Basic plot of Penguins with the date as the X-axis

Basic plot of Penguins with the date as the X-axis

Next I wanted to try and replicate a Facet Grid one of the best features of seaborn and ggplot2 for plotting small multiples. I couldn’t find anything built in that would be the equivelent but Roassal has all of the primatives to make this happen. My solution below is based on the examples in the Roassal package:

"Create a canvas to add our charts to"
c := RSCanvas new.
"First find the unique values in the species column and then loop through the values"
groups := ((df column: 'Species') uniqueValues) collect: [ :species | 

    "Subset the main dataset returning just the rows for the current species"
	spdf := df select: [:row | (row at: #Species) = species ].
    
    "Make a new group that will hold this chart"
	g := RSGroup new.
	chart := RSChart new.
	chart container: g.

    "Make a scatterplot"
    plot := RSScatterPlot new.
    
    "Get the x and y values the same as above"
	plot x: ((spdf column: 'Date Egg') asArray collect: 
            [ :d | d julianDayNumber ]) 
         y: ((spdf column: 'Culmen Length (mm)') asArray collect: 
            [ :s | s ifNil: ['NaN' asNumber] 
                     ifNotNil: [s asNumber] ]).
	chart addPlot: plot.
	chart title: species.
	chart build.
    "The final statement of a block is returned... so here
     we are converting the group object, which holds the chart
     into a shape, which is needed to add onto the canvas
    "
	g asShape .
	].

c addAll: groups.

"Layout the three groups horizontally on the canvas"
RSHorizontalLineLayout on: c shapes.
c @ RSCanvasController.
c openOnce.
Split out the into three charts, one for each species

Split out the into three charts, one for each species

As you can tell from the code samples above there is a lot of boilerplate to set this up. Roassal isn’t a ggplot clone, it’s much more low level like base plotting in R or matplotlib. It’s still impressive the variety of things that you can accomplish with it, 2D charts are just one aspect of Roassal, which is probably why there is a bit more boiler plate than you might want for just making a chart.

There is also a bit of roughness to the DataFrame package. The type detection isn’t as smart as in R so columns containing NA were being left as strings. I fixed this in my examples above wtih:

(df column: 'Culmen Length (mm)') collect: 
            [ :s | s = 'NA' ifTrue: ['NaN' asNumber] 
                            ifFalse: [s asNumber] ]

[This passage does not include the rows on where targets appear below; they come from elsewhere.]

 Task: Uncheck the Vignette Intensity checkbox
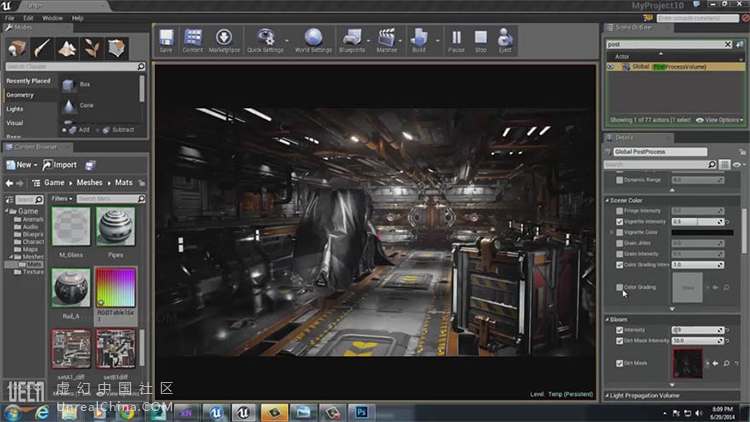tap(619, 221)
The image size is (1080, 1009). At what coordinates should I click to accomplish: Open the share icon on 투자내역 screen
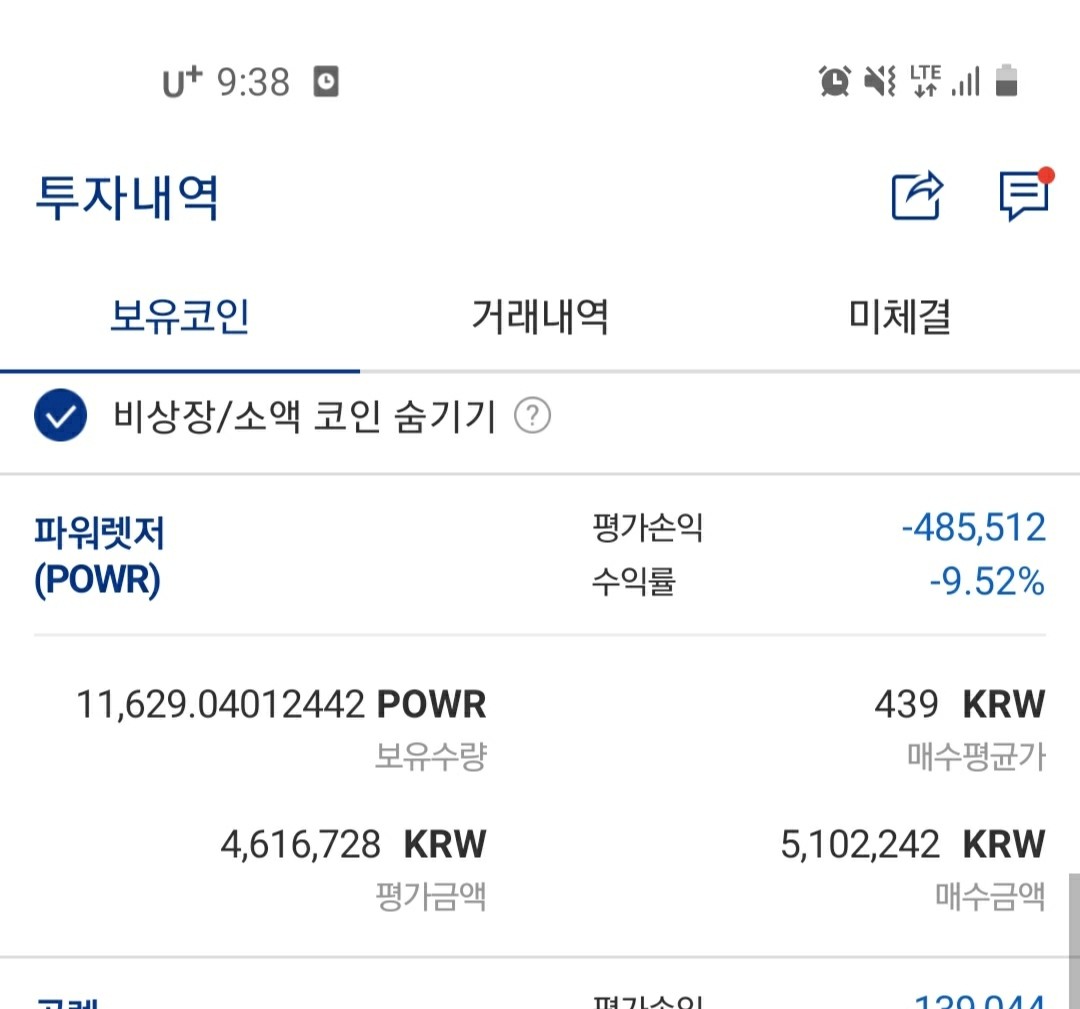click(x=916, y=194)
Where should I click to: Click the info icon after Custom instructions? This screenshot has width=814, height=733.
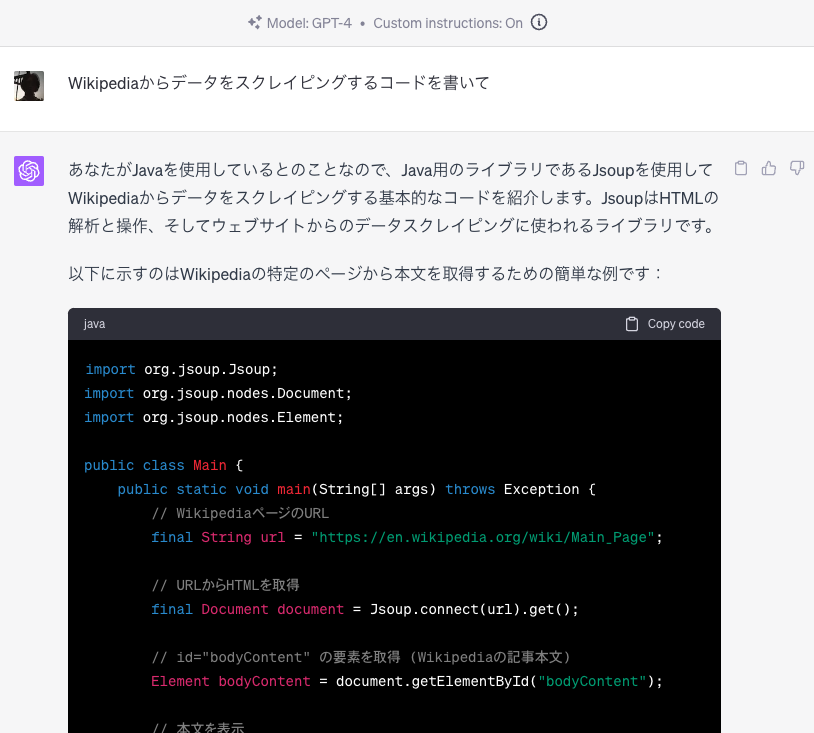click(x=539, y=22)
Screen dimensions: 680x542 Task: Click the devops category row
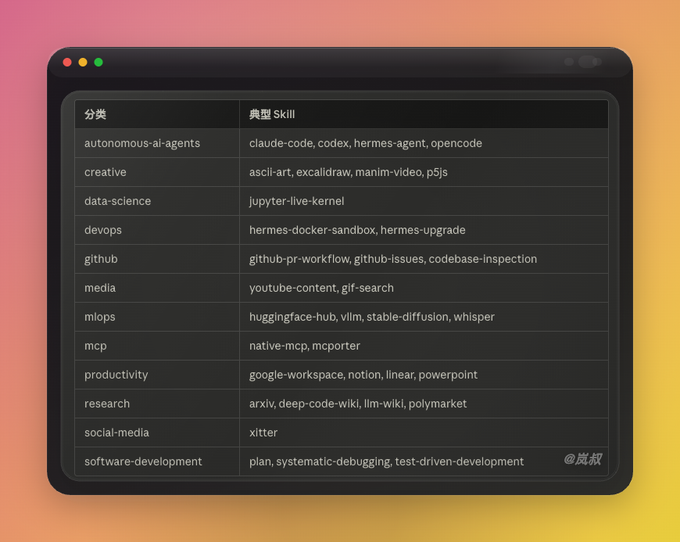pyautogui.click(x=341, y=230)
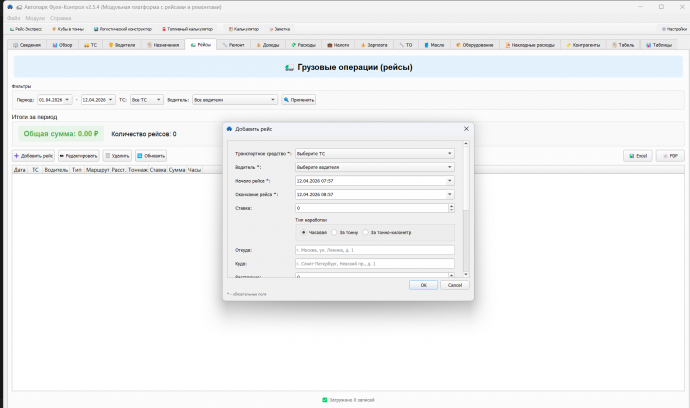
Task: Switch to the Ремонт tab
Action: [233, 45]

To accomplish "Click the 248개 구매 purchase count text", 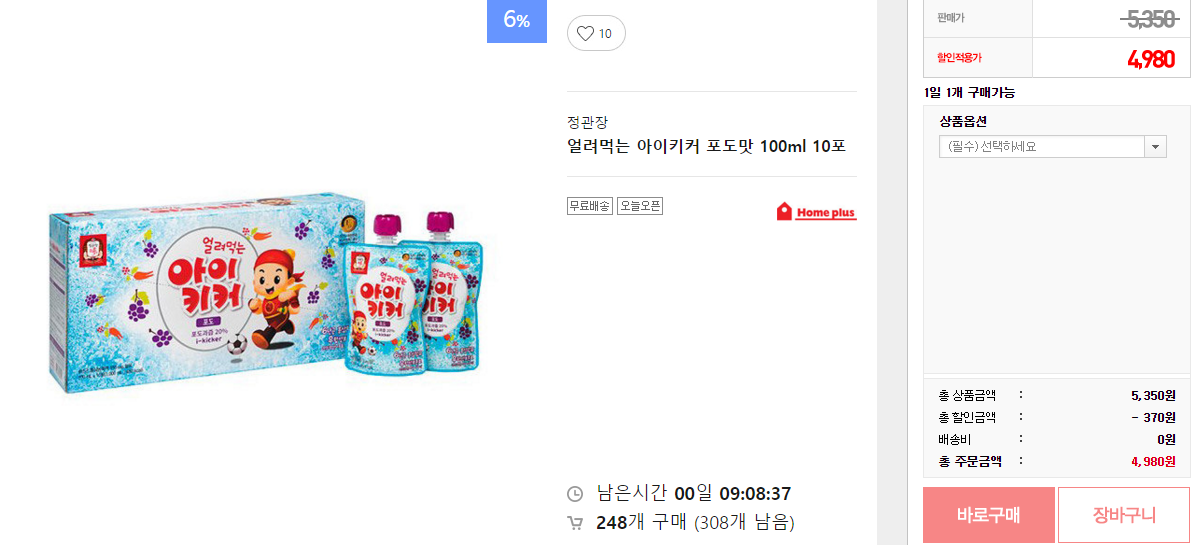I will click(x=643, y=523).
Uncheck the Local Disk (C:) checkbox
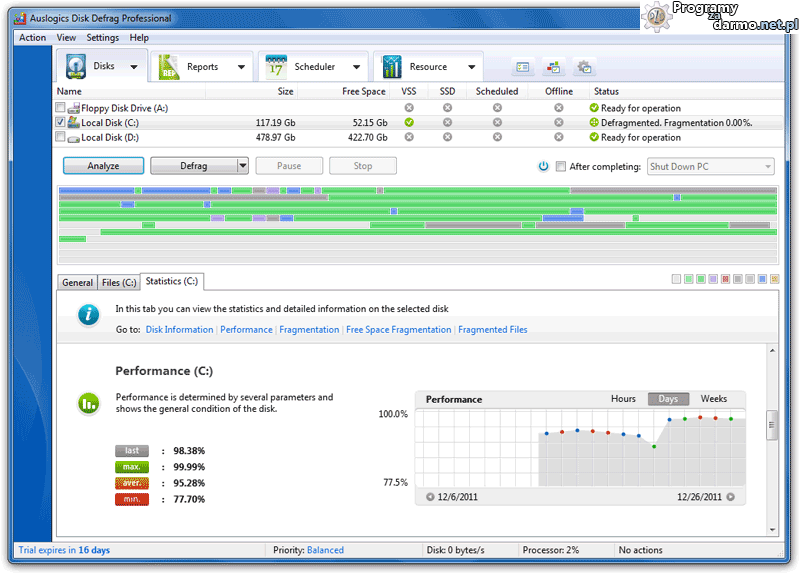Image resolution: width=800 pixels, height=574 pixels. 61,123
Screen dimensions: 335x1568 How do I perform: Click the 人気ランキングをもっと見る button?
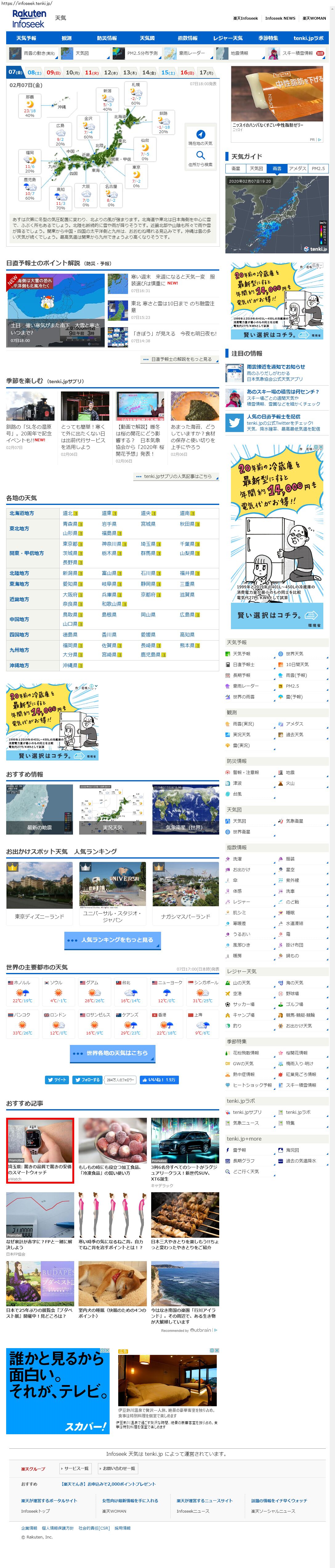tap(112, 940)
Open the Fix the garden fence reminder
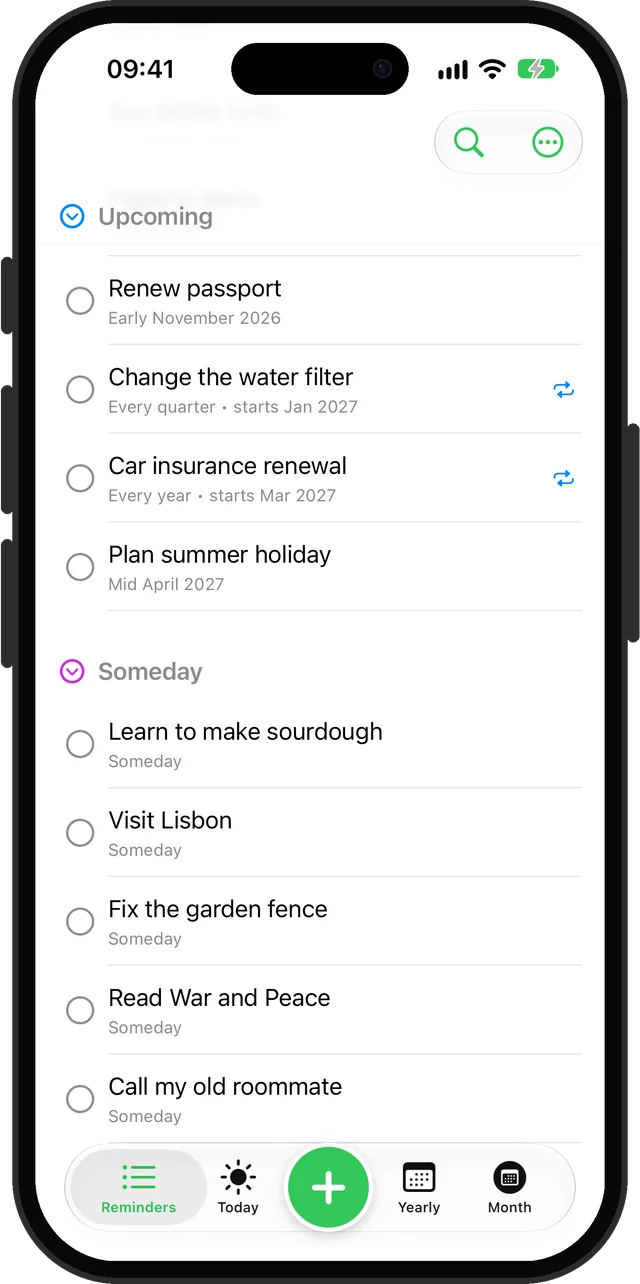 pyautogui.click(x=344, y=921)
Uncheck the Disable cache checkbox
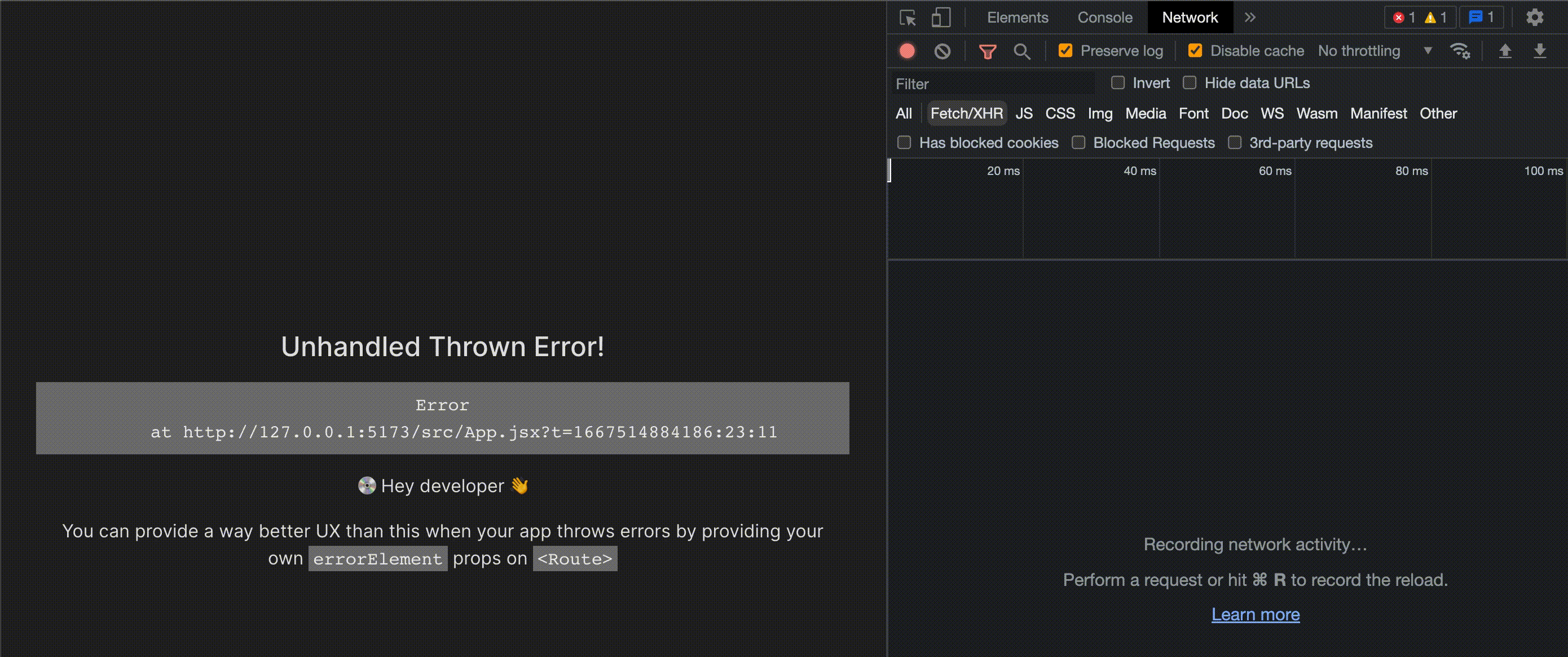 click(x=1195, y=51)
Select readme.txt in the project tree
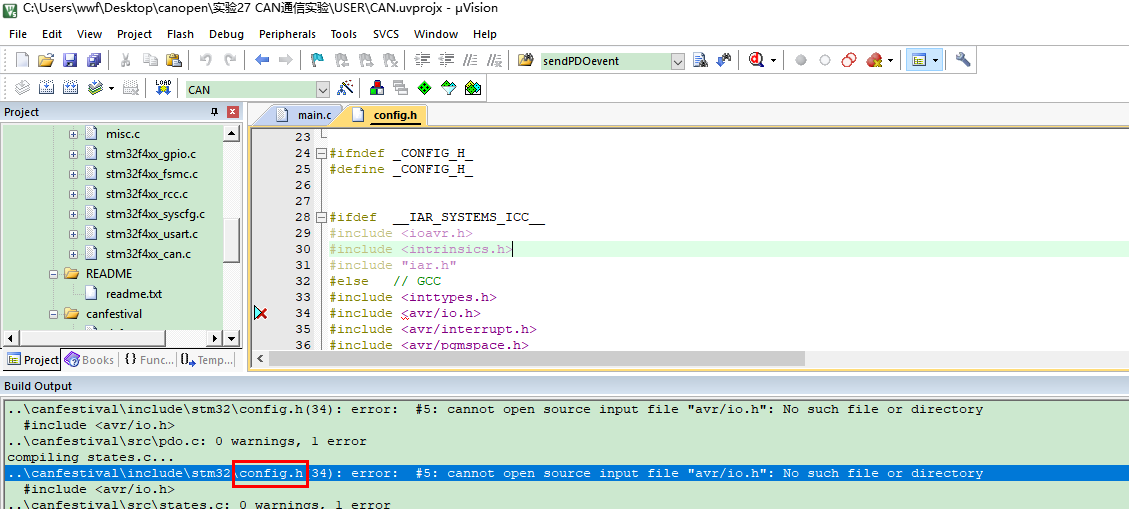The image size is (1129, 509). pos(133,294)
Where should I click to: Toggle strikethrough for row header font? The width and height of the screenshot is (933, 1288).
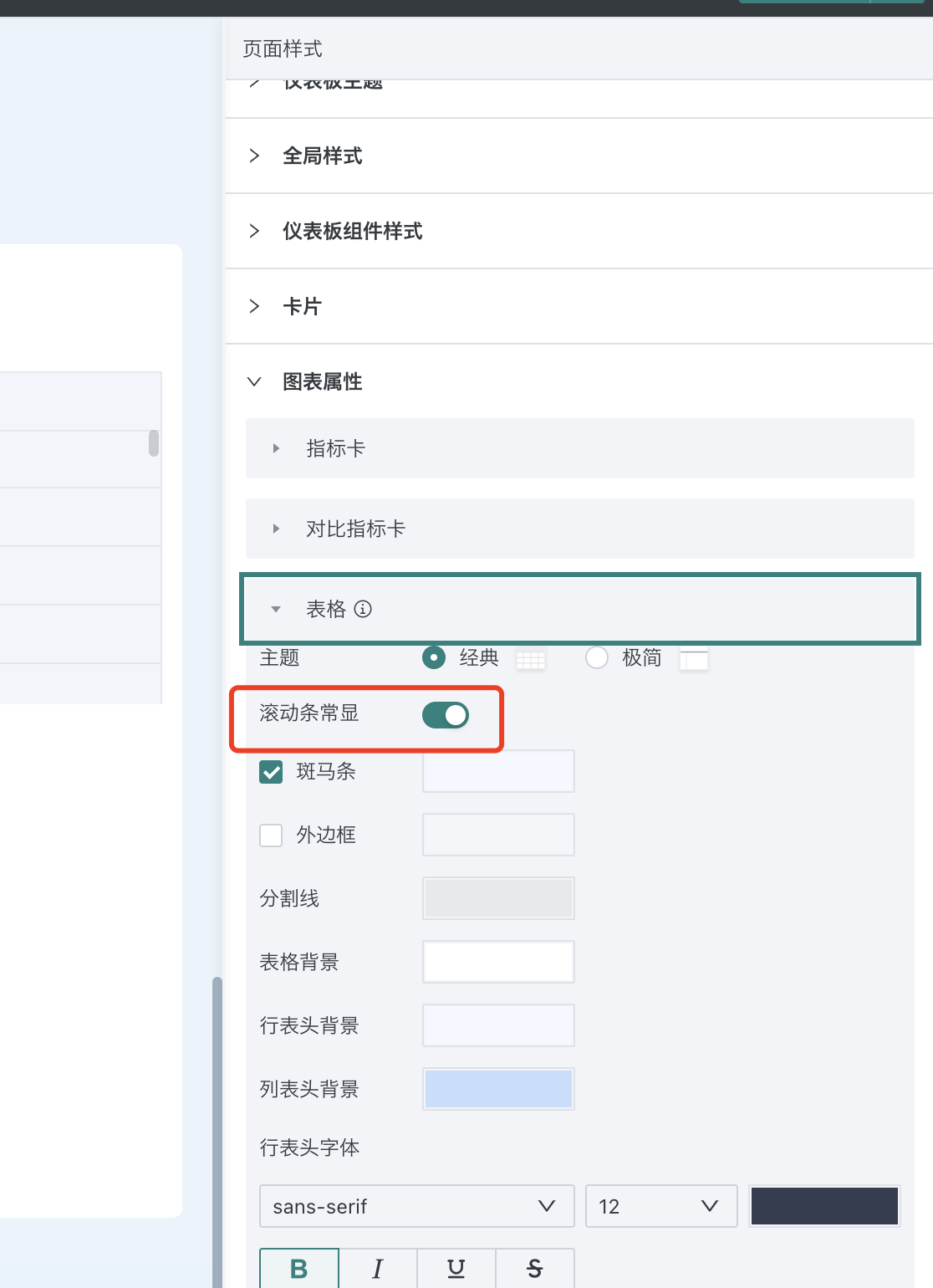click(535, 1269)
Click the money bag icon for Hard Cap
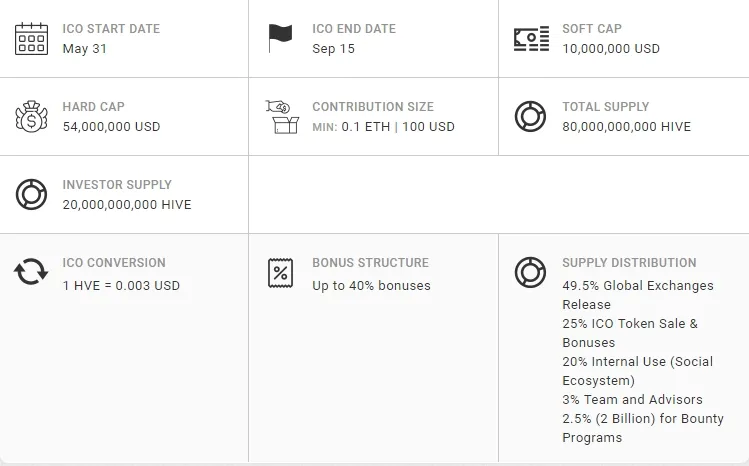 (32, 116)
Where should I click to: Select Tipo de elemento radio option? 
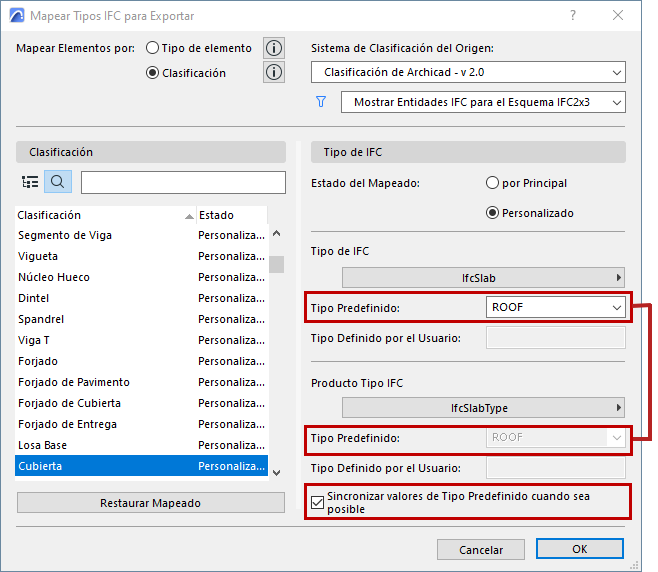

The collect method returns a new data series where each element has been transformed using the code block as it’s argument. In this can I’m checking for NA and converting to NaN or the real number. Similarily, dealing with a date axis involved manually transforming it into a julian day representation (so basically just a number) and back again for the label. Despite this I’ve come away with a pretty positive opinion of both these packages. The code in DataFrame is easy to approach and I’ve already tried to add in a small fix that improves the parsing of boolean types from CSV files. I also picked up a bug in the RSScatterPlot class that was fixed by the developers almost instantly. It’s definitely a small community but smalltalk makes it easy to investigate and patch bugs on the fly. It’s really quite cool and lends itself to agile development.

I’m going to keep using Pharo on the side. For the moment I don’t think it could replace python/R in my professional work but the language is easy and good for quicker analyses.